Friday, August 13, 2010

RESTful Refactor: Combine Resources

I've been spending a lot of time thinking about RESTful web services, particularly hypermedia APIs, and I've started to discover several design patterns as I've begun to play around with these in code. Today, I want to talk about the granularity of resources, which is roughly "how much stuff shows up at a single resource". Generally speaking, RESTful architectures work better with coarser-grained resources, i.e., transferring more stuff in one response, and I'll walk through an example of that in this article.

Now, in my previous article, I suggested taking each domain object (or collection of domain objects) and making it a resource with an assigned URL. While following this path (along with the other guidelines mentioned) does gets you to a RESTful architecture, it may not always be an optimal one, and you may want to refactor your API to improve it.
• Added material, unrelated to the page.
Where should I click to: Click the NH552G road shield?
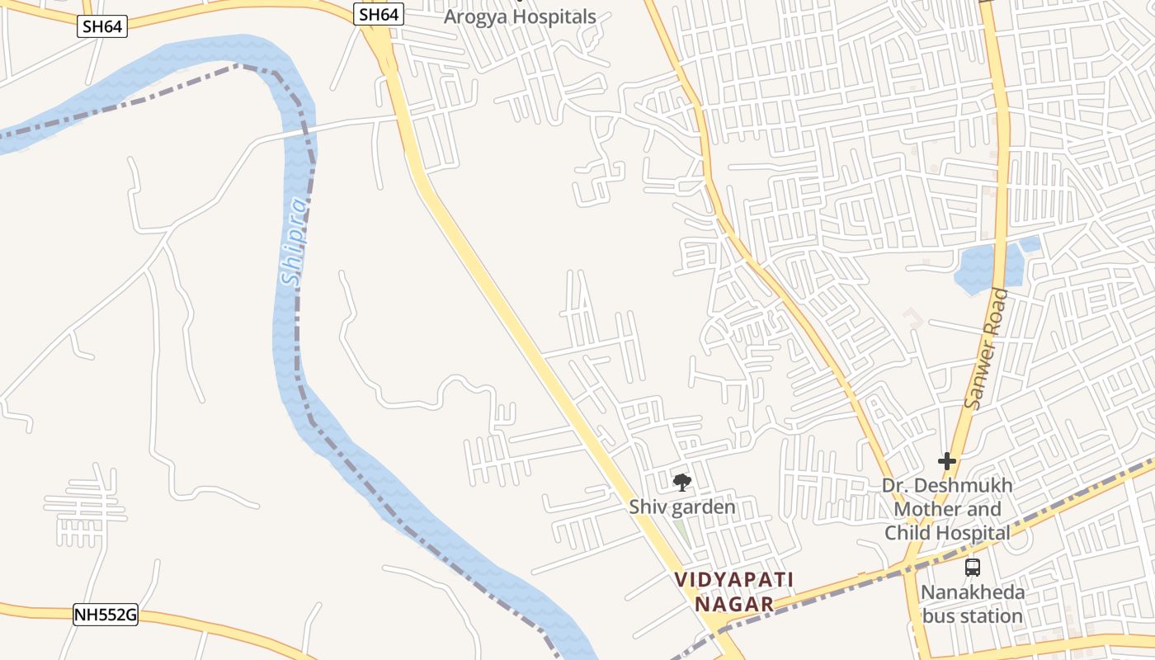point(105,615)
Let's take, for example, the canonical and oversimplified "list of favorite things" web service. There are potentially two resource types:

  • a favorite thing (/favorites/{id})
  • a list of favorite things (/favorites)
All well and good, and I can model all sorts of actions here:
adding a new favorite
POST to /favorites
removing a favorite
DELETE to the specific /favorites/{id}
editing a favorite
PUT to the specific /favorites/{id}
getting the full list
GET to /favorites
Fully RESTful, great. However, let's think about cache semantics, particularly the cache semantics we should assign to the GET to /favorites. This is probably the most common request we'd have to serve, and in fact it ought to be quite cacheable, as in practice (as with a lot of user-maintained preferences or data) there are going to be lots of read accesses between writes.

There's a problem here, though: some of the actions that would cause an update to the list don't operate on the list's URL (namely, editing a single entry or deleting an entry). This means an intermediary HTTP cache won't invalidate the cache entry for the list when those updates happen. If we want a subsequent fetch of the list by a user to reflect an immediate update, we either have to put 'Cache-Control: max-age=0' on the list and require validation on each access, or we need the client to remember to send 'Cache-Control: no-cache' when fetching a list after an update.

Putting 'Cache-Control: max-age=0' on the list resource really seems a shame; most RESTful APIs are set up to cross WAN links, and so you may be paying most of the latency of a full fetch that returned a 200 OK even if you are getting a 304 Not Modified response, especially if you have fine-grained resources that don't have a lot of data (and a textual list of 10 or so favorite items isn't a lot of data!).

Requiring the client to send 'Cache-Control: no-cache' is also problematic: the cache semantics of the resources are really supposed to be the server's concern, yet we are relying on the client to understand something extra about the relationship between various resources and their caching semantics. This is a road that leads to tight coupling between client and server, thus throwing away one of the really useful properties of a REST architecture: allowing the server and client to evolve largely independently.

Instead, let me offer the following rule of thumb: if a change to one resource should cause a cache invalidation of another resource, maybe they shouldn't be separate resources. I'll call this a "RESTful refactoring": Combining Resources.

In our case, I would suggest that we only need one resource:

  • the list of favorites
We can still model all of our actions:
adding a new favorite
PUT to /favorites a list containing the new item
removing a favorite
PUT to /favorites a new list with the offending item removed
editing a favorite
PUT to /favorites a list containing an updated item
getting the full list
GET to /favorites
But now, I can put a much longer cache timeout on the /favorites resource, because if a client does something to change its state, it will do a PUT to /favorites, invalidating its own cache (assuming the client has its own non-shared/private cache). If the resource represents a user-specific list, then I can probably set the cache timeout considering:
  • how long am I willing to wait for another user to see the results of this user's updates?
  • if the same user accesses the resource from a different computer, how long am I willing to allow those two views to stay out of sync? (bearing in mind that the user can usually, and pretty intuitively, hit refresh on a browser page that looks out of date)?
Probably these values are a lot larger than the zero seconds we were using via 'Cache-Control: max-age=0'. When you can figure out how to assign longer expiration times to your responses, you can get a much bigger win for performance and scale. While revalidating a cached response is probably faster than fetching the resource anew, not having to send a request at all to the origin is waaaaaaay better.

The extreme case, here, of course, would be a web service where a user could just get all their "stuff" in one big blob with one request (as we modelled above). There are many domains where this is quite possible, and when you factor in gzip encoding, you can start to contemplate pushing around quite verbose documents, which can be a big win assuming your server can render the response reasonably quickly enough.